══ Ausgewählter Textauszug ══
Wir haben in den letzten zwei Jahren mit aktivem Absenzenmanagement und den neuen Anreizsystemen ausnahmlos positive Erfahrungen gemacht: 2004 haben wir die Ausfallstunden gegenüber dem Vorjahr um 30 Prozent reduziert. Und 2005 sind sie um weitere 34 Prozent gesunken. Dank den markant zurückgegangenen Ausfalltagen konnte Schlagenhauf die Produktivität beträchtlich steigern. Davon profitieren alle: die Kunden, weil wir leistungsfähiger, zuverlässiger und kostengünstiger arbeiten; die Mitarbeitenden, weil ihnen mehr Geld in der Lohntüte bleibt; das Unternehmen, weil es die Kosten im Griff hat und damit langfristig sicherere Arbeitsplätze bietet. Und natürlich profitieren auch die berufliche Vorsorge, die Sozialversicherungen und der Staat.

Rolf Schlagenhauf führt in dritter Generation das gleichnamige Unternehmen in Meilen. Die Firma beschäftigt 250 Maler, Gipser, Plattenleger, Kundenmaurer und Fassadenspezialisten. Schlagenhauf hat Niederlassungen in der Region Zürich und im Raum Zug.
═══
══ Untersuchte Daten ══
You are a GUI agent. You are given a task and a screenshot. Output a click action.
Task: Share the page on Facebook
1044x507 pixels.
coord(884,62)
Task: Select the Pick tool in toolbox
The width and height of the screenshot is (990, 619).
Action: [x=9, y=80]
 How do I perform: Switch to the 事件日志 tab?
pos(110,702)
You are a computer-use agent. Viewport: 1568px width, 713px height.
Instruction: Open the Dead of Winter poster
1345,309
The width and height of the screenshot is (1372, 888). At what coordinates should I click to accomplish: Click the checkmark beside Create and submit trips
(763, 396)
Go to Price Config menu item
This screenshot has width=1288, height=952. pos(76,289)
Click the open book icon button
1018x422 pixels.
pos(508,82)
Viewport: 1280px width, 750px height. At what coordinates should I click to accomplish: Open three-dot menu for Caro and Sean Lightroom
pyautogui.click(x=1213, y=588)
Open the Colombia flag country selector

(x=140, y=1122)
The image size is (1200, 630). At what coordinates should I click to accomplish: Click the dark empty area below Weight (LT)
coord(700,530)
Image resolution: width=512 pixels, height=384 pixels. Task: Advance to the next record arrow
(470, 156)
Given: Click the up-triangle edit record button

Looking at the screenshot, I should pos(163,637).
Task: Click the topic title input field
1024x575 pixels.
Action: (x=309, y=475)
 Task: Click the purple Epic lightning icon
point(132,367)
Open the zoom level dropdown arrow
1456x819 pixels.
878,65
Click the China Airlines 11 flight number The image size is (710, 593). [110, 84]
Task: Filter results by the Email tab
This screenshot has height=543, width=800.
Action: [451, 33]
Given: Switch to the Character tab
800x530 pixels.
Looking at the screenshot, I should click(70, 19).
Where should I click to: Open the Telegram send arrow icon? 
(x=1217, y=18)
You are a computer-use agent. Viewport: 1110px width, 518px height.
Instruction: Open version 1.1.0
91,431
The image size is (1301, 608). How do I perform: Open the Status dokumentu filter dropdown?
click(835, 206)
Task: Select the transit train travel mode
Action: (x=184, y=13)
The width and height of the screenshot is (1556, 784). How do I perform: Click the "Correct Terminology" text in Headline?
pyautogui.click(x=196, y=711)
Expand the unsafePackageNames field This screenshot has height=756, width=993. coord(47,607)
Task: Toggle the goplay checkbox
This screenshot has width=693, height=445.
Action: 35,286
═══
Aufgaben:
A – Um wie viel Prozent sind die Ausfallstunden laut dem Textauszug im Jahr 2005 gesunken?
B – Nenne alle Berufsgruppen, die die Firma laut dem Textauszug beschäftigt.
C – Zitiere aus dem Textauszug alles von „Rolf Schlagenhauf führt“ bis hinunter zu „im Raum Zug.“.

Lösungen:
A – Um weitere 34 Prozent.

B – Maler, Gipser, Plattenleger, Kundenmaurer, Fassadenspezialisten

C –
Rolf Schlagenhauf führt in dritter Generation das gleichnamige Unternehmen in Meilen. Die Firma beschäftigt 250 Maler, Gipser, Plattenleger, Kundenmaurer und Fassadenspezialisten. Schlagenhauf hat Niederlassungen in der Region Zürich und im Raum Zug.